その美人は、自分を見つめる視線を(驚くこともなく)一つ一つ見つめると、口を開いた。
「ここに小田武さんはいらっしゃいますか?」全員の視線が一斉に小田に向けられる。
『誰だこの美人は』
「小田は自分ですけど・・・・・・どちらさまで?」小田は自分に移った視線を目で返事をしながら答えた。
『知りませんよ』
「申し遅れました。私はこういうものです」女性は内ポケットから名刺を取り出し、小田のほうへ行こうとした。が、通路にゴミや資料やらが積み重なっていて、とても通れそうにない。

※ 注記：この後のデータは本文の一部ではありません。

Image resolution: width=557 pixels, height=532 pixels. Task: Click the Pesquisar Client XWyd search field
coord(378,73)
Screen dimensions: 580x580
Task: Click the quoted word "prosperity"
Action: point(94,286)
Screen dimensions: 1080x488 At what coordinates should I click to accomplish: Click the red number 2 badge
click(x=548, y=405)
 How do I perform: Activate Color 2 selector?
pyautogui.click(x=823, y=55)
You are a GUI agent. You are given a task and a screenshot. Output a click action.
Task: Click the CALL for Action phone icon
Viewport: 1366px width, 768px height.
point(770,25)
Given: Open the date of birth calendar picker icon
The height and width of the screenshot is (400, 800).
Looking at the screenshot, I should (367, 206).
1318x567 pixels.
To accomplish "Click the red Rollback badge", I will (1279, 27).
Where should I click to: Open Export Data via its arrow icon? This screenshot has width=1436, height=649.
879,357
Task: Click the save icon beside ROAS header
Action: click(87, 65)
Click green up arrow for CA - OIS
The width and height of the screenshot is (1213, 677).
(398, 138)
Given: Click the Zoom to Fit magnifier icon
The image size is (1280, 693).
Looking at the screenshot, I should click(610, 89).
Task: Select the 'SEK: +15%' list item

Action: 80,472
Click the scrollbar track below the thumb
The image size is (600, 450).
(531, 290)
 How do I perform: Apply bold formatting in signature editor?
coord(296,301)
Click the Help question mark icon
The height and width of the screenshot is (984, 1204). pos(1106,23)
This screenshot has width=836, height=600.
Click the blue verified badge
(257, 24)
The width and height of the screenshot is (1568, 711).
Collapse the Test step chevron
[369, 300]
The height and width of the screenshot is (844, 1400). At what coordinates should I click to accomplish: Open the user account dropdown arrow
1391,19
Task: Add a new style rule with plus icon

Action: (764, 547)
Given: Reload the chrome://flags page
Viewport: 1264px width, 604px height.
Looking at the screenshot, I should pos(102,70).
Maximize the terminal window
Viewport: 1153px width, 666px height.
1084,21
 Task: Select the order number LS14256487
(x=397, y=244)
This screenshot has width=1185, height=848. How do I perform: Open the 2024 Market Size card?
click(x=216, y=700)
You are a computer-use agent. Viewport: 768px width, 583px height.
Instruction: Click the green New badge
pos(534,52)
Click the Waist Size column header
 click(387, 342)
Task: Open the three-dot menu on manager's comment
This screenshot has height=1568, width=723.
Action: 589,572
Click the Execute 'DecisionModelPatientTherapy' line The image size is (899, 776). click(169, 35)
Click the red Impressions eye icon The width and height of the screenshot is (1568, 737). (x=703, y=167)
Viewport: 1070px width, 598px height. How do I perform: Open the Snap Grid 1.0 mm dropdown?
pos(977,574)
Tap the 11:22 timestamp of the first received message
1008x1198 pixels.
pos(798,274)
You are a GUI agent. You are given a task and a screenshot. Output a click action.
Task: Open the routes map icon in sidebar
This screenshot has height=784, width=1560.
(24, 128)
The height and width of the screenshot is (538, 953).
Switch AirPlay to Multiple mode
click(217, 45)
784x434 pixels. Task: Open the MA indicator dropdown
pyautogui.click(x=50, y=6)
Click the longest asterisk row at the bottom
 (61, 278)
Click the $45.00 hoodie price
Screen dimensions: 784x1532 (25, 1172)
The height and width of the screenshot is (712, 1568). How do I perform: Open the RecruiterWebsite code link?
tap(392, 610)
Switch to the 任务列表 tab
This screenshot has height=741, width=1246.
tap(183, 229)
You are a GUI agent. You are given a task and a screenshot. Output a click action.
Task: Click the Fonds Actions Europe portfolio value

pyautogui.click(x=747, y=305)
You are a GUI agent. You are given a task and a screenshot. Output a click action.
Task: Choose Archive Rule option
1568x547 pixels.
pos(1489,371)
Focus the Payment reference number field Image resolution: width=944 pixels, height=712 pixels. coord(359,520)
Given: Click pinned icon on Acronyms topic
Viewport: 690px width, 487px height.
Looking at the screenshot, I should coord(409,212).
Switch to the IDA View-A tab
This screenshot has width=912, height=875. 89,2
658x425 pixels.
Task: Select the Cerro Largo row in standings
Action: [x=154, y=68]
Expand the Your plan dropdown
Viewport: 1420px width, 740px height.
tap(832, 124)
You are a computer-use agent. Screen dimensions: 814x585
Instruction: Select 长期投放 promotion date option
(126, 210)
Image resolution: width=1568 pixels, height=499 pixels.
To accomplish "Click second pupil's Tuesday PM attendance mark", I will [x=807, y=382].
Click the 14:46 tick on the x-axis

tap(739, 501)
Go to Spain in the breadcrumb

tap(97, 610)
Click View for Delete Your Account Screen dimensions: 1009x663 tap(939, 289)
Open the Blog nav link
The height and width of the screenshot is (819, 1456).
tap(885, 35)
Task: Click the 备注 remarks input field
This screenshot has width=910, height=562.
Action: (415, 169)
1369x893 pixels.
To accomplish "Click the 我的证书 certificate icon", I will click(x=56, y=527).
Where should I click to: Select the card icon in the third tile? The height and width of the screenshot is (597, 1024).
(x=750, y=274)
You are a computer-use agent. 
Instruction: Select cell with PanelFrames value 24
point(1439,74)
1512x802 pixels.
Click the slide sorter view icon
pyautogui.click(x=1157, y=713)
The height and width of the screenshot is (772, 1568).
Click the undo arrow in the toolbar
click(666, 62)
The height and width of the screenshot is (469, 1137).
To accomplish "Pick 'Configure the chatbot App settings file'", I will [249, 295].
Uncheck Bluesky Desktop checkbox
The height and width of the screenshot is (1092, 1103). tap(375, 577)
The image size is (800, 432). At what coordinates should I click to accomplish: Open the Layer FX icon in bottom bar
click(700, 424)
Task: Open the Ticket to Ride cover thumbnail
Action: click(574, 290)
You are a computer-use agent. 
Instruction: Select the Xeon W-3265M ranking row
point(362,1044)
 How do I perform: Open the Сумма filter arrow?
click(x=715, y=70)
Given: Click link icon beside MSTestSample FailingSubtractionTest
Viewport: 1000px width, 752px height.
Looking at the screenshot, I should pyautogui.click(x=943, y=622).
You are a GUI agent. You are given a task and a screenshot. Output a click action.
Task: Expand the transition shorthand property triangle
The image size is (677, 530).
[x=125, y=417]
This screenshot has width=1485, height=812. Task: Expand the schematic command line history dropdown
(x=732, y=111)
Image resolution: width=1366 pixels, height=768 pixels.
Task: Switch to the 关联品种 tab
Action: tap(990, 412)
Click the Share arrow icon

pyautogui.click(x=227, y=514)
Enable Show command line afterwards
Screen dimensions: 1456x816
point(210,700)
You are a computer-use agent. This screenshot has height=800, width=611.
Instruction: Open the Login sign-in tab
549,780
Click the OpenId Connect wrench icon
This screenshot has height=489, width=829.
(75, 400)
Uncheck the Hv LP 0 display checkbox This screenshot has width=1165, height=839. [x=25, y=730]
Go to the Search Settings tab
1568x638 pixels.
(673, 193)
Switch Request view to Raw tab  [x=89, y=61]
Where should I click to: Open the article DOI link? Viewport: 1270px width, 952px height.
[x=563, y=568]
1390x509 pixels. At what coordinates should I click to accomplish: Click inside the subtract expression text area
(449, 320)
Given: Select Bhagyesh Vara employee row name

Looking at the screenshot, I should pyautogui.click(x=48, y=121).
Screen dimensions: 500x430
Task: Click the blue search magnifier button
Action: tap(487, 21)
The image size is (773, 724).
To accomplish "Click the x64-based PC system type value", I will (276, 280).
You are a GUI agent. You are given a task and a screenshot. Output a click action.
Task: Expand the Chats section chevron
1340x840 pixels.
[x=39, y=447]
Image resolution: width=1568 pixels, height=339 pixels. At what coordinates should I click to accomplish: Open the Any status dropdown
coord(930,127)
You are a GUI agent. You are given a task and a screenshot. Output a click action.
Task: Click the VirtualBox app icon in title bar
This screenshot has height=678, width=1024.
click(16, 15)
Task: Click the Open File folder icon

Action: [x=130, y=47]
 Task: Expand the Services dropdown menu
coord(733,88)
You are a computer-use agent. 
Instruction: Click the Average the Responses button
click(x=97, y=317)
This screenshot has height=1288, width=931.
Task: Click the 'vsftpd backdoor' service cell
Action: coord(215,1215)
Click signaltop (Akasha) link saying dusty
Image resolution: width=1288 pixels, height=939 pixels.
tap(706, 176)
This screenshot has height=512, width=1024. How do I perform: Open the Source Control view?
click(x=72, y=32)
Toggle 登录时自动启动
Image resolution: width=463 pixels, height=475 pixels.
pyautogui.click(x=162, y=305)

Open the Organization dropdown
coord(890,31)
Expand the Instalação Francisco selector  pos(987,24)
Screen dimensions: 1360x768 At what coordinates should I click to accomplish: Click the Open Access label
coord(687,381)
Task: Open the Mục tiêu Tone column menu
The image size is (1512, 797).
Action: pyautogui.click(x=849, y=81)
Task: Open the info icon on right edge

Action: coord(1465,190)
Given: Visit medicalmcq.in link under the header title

「あー、外でお聞きしましょう。立ち話もなんですし」小田は提案した。
「A新聞社政治部担当井上はるか・・・・・・で、大手新聞社の方がどうして自分を尋ねに来たんですか?」武は渡された名刺から顔を上げ、向かいに座る人物に視線を移した。女性は店員にコーヒーを注文していた。坂田も同じものを注文した。
「竹田君からまだ連絡は来てませんか?」
「ああ、そういや新聞社で働いてるって言ってたな、どこでかは酒の席だったんで覚えていませんでしたが。で、あなたは竹田の?」
「同僚です。彼の先輩にあたります」
「成程。それで、要件はなんです?」小田は座りなおしてポケットに手を伸ばした。が、その手を途中で止めた。煙草を切らしているのを思い出したのだ。小田は顔をしかめた。
「竹田君から、あなたが今書いている事件の話を聞きました。まだ記事にしていないことを。」はるかは淡々とした口調で言った。いや、そうしたつもりだった。小田は片方の眉を吊り上げた。
「あいつ、他言無用って言ったのに・・・・・・」
「本当なのですか、それは」小田は迷った。情報を易々と教えていいものか、と。だが、結局言うことにした。既に竹田が洩らしてしまっているんだ、今更隠しても無駄だろう。
「まだ数は少ないが、確かに死者は出てる。これからはもっと増えると自分は見てますがね。で、それを聞きにわざわざ会いに来たんですか?」
「・・・・・・実は、そのことでお願いがあってきました」
「・・・・・・何でしょう?」
はるかは、一呼吸間をおいてから、言った。
「記事の取材に、つき合わせてはいただけないでしょうか。」
店員が、盆を持ってやってきた。コーヒーを二人の前に順々に置く。そして伝票を小田の前に置くと、戻って行った。
小田はコーヒーを一口すすった。
「訳をきかせてもらってもいいですか」
「私の親戚の子が意識不明になったんです。出来る限り力になりたくて」
「・・・・・・成程」小田は瞬時に気がついた。相手が嘘を言っていることを。だが、それが『言いたくない』からか『言えない』からかはわからなかった。
コーヒーを見つめる小田。その間、じっと相手が口を開くのを待つはるか。コーヒーはゆらゆらと、絶え間なくちいさな湯気を上げている。
小田がおもむろに口を開いた。
「条件が三つある。一つ、取材で得た情報はどこの出版社にも、誰にも流さないこと。わかった時点でやめてもらう。二つ、取材では俺の指示に従うこと」
「わかりました」はるかは悩まず答えた。小田は硬い表情のままうなづくと、コーヒーを一気飲みした。
「よし、今から取材に行く。ついてくるか?」言いながら、掛けてあったスーツを着る。
「行きます」はるかも椅子から立ち上がる。
「じゃあこれ」小田ははるかに一枚の紙をさし出した。
「伝票。払っといてくれ、今持ち合わせないから」
更新したと思ったらしてませんでした。大変申し訳ありません。